Dès lors Madame [R] [M] sera déclarée redevable envers le syndicat de copropriété de la Résidence [Localité 6] de la somme de 2484.11 (3392.84-908.73=2484.11), laquelle portera intérêts au taux légal à compter de la présente décision.
2 : Sur les dommages et intérêts.
Madame [R] [M] effectue une demande à ce titre afin de voir retenue la responsabilité de l’agence CITYA qui était en charge de la gestion locative de son lot et aurait commis des fautes de gestion dans cette mission.
Cependant, ainsi que le relève à juste titre le syndicat de copropriété de la [Adresse 10] LA [Adresse 9] le demandeur à l’instance est le syndicat de copropriété et non pas l’agence CITYA en charge de cette gestion.
Dès lors cette demande sera déclarée irrecevable.
3 : Sur l’article 700 du CPC.
Aux termes de l’article 700 du Code de procédure civile, “Le juge condamne la partie tenue aux dépens ou qui perd son procès à payer à l’autre partie la somme qu’il détermine au titre des frais exposés et non compris dans les dépens. Dans tous les cas, le juge tient compte de l’équité ou de la situation économique de la partie condamnée. Il peut, même d’office, pour des raisons tirées des mêmes considérations, dire qu’il n’y a lieu à condamnation”.
Madame [R] [M] qui succombe à l’instance sera déboutée de la demande qu’elle a formée en ce sens.

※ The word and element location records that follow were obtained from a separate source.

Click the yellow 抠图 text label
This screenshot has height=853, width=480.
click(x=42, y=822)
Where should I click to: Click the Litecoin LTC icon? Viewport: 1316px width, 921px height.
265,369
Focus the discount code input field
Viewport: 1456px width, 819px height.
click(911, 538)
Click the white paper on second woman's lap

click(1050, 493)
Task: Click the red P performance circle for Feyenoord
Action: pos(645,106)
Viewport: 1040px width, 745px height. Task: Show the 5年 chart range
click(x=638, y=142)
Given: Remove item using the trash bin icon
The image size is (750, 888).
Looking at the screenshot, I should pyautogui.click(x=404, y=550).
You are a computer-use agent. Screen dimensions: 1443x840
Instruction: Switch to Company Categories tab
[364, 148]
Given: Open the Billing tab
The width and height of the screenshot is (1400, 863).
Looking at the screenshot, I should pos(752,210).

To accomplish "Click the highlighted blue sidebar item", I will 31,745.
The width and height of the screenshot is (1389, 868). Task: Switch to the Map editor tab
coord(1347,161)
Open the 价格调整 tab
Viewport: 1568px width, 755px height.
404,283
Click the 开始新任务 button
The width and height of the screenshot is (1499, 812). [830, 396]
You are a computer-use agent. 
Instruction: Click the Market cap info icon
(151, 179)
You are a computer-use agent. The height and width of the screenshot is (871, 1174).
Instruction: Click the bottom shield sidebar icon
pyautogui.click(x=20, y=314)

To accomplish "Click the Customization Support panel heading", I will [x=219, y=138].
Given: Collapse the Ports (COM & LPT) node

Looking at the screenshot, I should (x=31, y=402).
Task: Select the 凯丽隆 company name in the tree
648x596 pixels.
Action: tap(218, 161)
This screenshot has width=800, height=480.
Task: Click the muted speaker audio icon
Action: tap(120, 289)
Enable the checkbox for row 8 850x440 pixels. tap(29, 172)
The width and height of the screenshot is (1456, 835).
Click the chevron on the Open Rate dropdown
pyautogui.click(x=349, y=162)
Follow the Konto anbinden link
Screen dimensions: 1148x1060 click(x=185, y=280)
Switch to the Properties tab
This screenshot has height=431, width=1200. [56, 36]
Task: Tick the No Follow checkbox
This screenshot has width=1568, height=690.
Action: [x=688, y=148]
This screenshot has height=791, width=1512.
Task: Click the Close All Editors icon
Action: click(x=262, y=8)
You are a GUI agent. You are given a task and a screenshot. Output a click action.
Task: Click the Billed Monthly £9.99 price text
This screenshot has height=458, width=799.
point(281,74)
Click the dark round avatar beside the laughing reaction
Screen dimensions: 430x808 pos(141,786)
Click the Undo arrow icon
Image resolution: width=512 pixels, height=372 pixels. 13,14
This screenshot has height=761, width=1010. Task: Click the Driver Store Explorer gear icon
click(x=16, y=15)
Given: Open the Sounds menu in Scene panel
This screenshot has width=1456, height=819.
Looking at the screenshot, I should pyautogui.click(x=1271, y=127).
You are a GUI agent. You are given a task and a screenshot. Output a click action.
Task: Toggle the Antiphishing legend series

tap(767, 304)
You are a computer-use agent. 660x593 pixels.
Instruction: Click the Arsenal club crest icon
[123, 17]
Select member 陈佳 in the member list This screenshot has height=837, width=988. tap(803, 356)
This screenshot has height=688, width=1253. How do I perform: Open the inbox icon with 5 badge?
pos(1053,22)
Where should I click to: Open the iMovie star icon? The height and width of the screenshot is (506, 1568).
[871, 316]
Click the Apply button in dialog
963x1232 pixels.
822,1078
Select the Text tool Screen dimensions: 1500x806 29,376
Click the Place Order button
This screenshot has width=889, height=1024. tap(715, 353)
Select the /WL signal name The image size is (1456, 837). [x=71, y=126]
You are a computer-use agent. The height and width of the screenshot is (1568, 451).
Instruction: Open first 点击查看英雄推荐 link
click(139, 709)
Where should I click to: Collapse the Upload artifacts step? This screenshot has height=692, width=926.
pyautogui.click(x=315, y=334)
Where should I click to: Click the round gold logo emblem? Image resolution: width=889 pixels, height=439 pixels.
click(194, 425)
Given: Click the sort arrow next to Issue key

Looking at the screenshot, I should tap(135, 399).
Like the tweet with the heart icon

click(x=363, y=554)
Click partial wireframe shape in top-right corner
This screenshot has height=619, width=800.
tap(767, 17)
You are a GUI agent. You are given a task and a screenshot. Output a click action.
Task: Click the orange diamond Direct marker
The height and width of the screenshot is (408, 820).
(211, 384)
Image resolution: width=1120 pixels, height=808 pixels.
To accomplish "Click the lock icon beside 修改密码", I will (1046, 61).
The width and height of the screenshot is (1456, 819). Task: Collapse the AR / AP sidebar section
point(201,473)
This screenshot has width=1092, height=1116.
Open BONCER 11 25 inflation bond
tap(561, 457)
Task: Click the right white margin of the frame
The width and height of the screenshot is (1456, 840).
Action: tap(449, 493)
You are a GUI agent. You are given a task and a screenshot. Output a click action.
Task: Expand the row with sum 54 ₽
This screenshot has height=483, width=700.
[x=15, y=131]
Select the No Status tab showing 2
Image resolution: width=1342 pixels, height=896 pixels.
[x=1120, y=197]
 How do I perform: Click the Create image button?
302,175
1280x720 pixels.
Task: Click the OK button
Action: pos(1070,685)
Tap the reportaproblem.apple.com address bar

Elle sera toutefois condamnée à payer au [Adresse 13] à ce titre la somme de 600 euros.
4 : Sur les dépens.
Aux termes de l’article 696 du Code de procédure civile, “La partie perdante est condamnée aux dépens, à moins que le juge, par décision motivée, n’en mette la totalité ou une fraction à la charge d’une autre partie”.
Madame [R] [M] sera condamnée aux dépens de l’instance.
PAR CES MOTIFS
Le tribunal judiciaire, statuant publiquement, par mise à disposition de la décision au greffe à la date indiquée à l’issue des débats en audience publique en application de l’article 450 alinéa 2 du Code de procédure civile,par jugement contradictoire rendu en dernier ressort.
4
Déclare recevable l’action intentée par le syndicat de copropriété de la Résidence [Localité 6].
Condamne Madame [R] [M] à payer au syndicat de copropriété de la Résidence [Localité 6] les sommes de :
-2484.11 euros au titre des charges de copropriété, laquelle portera intérêts au taux légal à compter de la présente décision.
-600 euros au titre de l’article 700 du CPC.
Déboute les parties de leurs autres demandes.
Rappelle que la décision est exécutoire à titre provisoire.